A CT firm is sued for alleged involvement in Madoff scandal

Is hedge fund manager Walter Noel’s company merely a victim of Bernie Madoff’s massive Ponzi scheme or did it turn its back and plug its ears as the scandal brewed around them?

Irving Picard of Baker & Hostetler, the court-appointed trustee trying to recoup money for victims of the disgraced investor’s scheme, is coming after Noel's Fairfield Greenwich Group for $3.2 million.
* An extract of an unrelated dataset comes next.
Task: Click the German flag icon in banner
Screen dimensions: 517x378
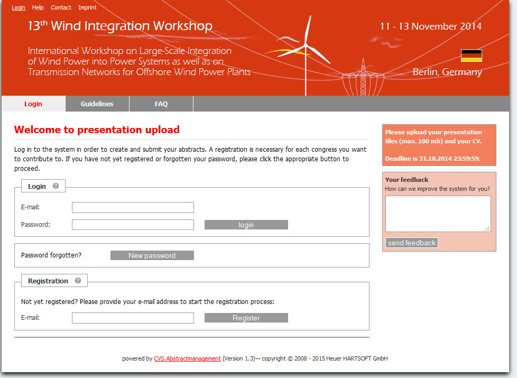Action: point(471,56)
They should have known things were fishy, the trustee said. 

The suit asks for the return of the billions that three of Noel’s funds took out of their Madoff accounts from 2002 until the scheme’s collapse, according to The New York Times.
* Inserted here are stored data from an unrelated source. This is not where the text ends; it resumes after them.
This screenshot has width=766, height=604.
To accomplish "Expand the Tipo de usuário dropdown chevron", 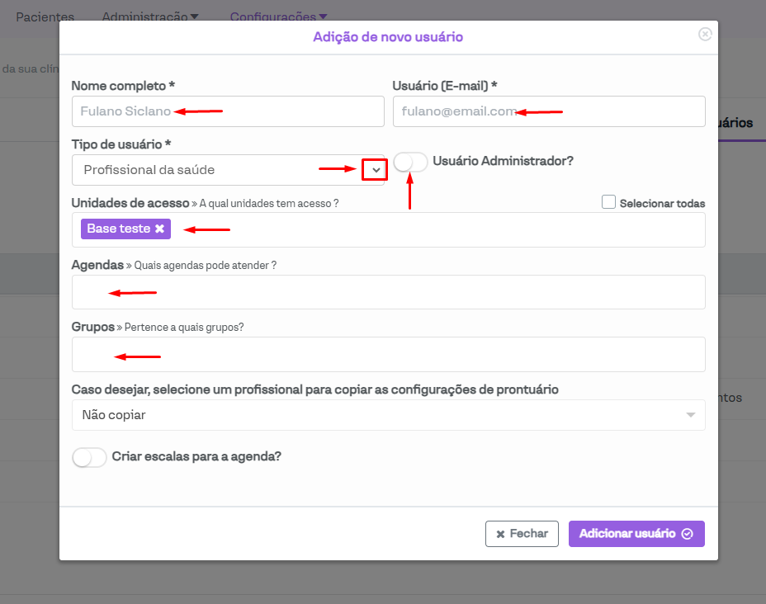I will click(x=375, y=170).
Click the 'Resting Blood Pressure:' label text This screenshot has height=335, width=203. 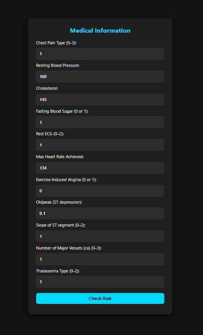point(57,66)
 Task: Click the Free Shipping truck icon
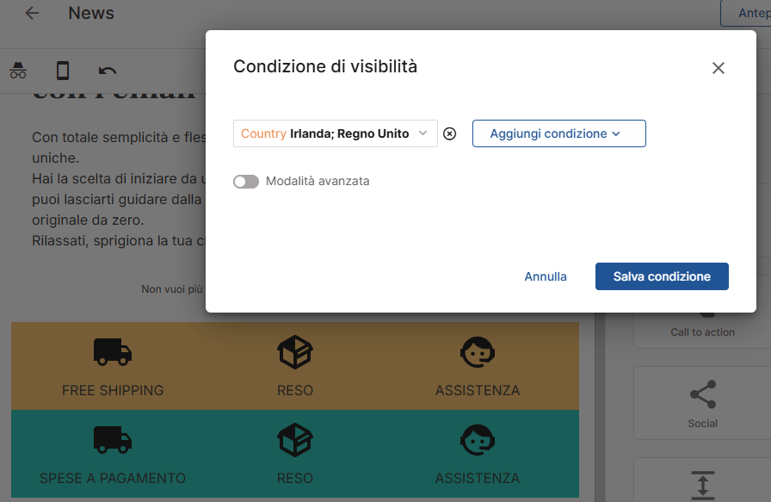click(x=113, y=351)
The documents, filed Monday in bankruptcy court in Manhattan, claim Fairfield Greenwich ignored warning signs Madoff was orchestrating a giant Ponzi scheme.
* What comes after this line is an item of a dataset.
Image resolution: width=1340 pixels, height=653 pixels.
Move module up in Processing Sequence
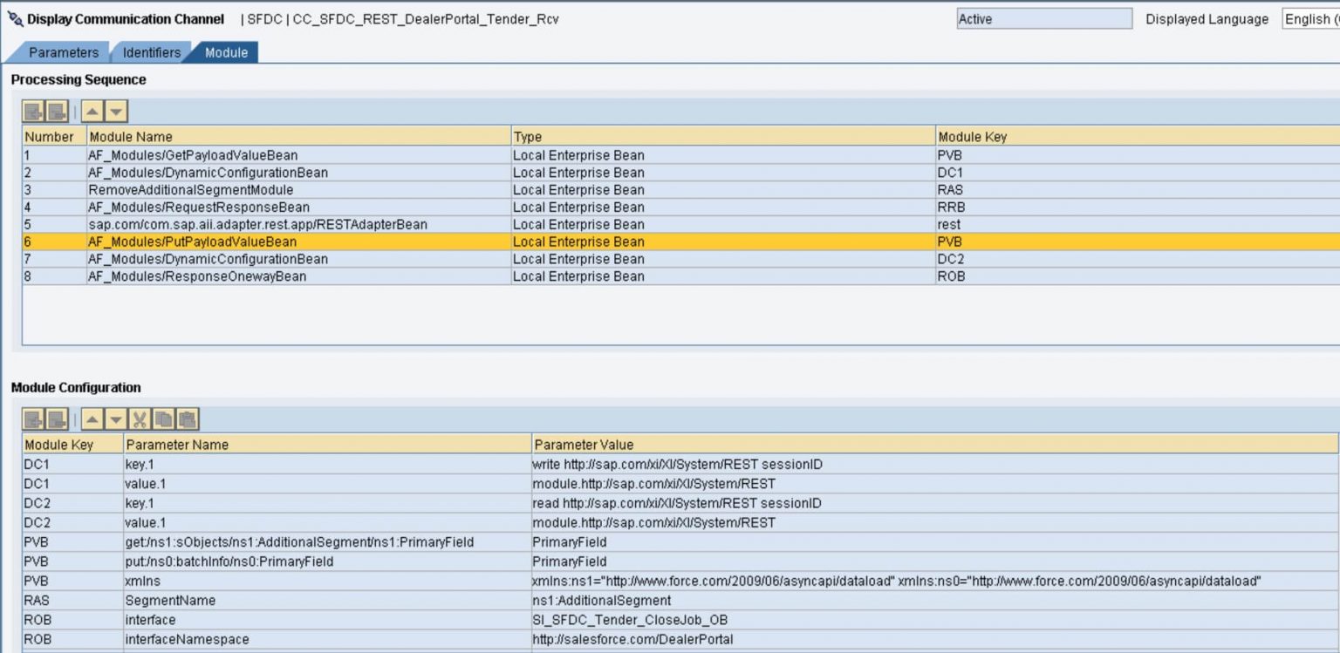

They "knew or should have known" that Madoff's operation "was predicated on fraud," and that the returns had to be fiction, the trustee claims.

Noel, his son-in-law Andrés Piedrahita, and partner Jeffrey Tucker run the Fairfield Greenwich Group, but none of them were named in the lawsuit, according to the Times.

The suit claims Fairfield Greenwich, and others being sued, clearly knew that their Madoff returns of 10 to 21 percent were "unrealistically high and consistent," New York Magazine reported.

Fairfield Greenwich says the company’s just an innocent victim of Madoff’s scheme and that the trustee's allegations were groundless.

In fact, the funds "lost far more from the Madoff fraud than they ever redeemed," the statement said.

Fairfield Greenwich is finding itself more and more embroiled in this national financial scandal. 

Last month, Massachusetts Secretary of State William Galvin filed a suit against the company, saying the so-called feeder fund had failed to disclose internal concerns about Madoff's operation.

Fairfield Greenwich said those allegations are bogus too.

Madoff, 70, pleaded guilty in March to charges that his secretive investment advisory operation was a multibillion-dollar scam.

The former NASDAQ chairman faces up to 150 years in prison.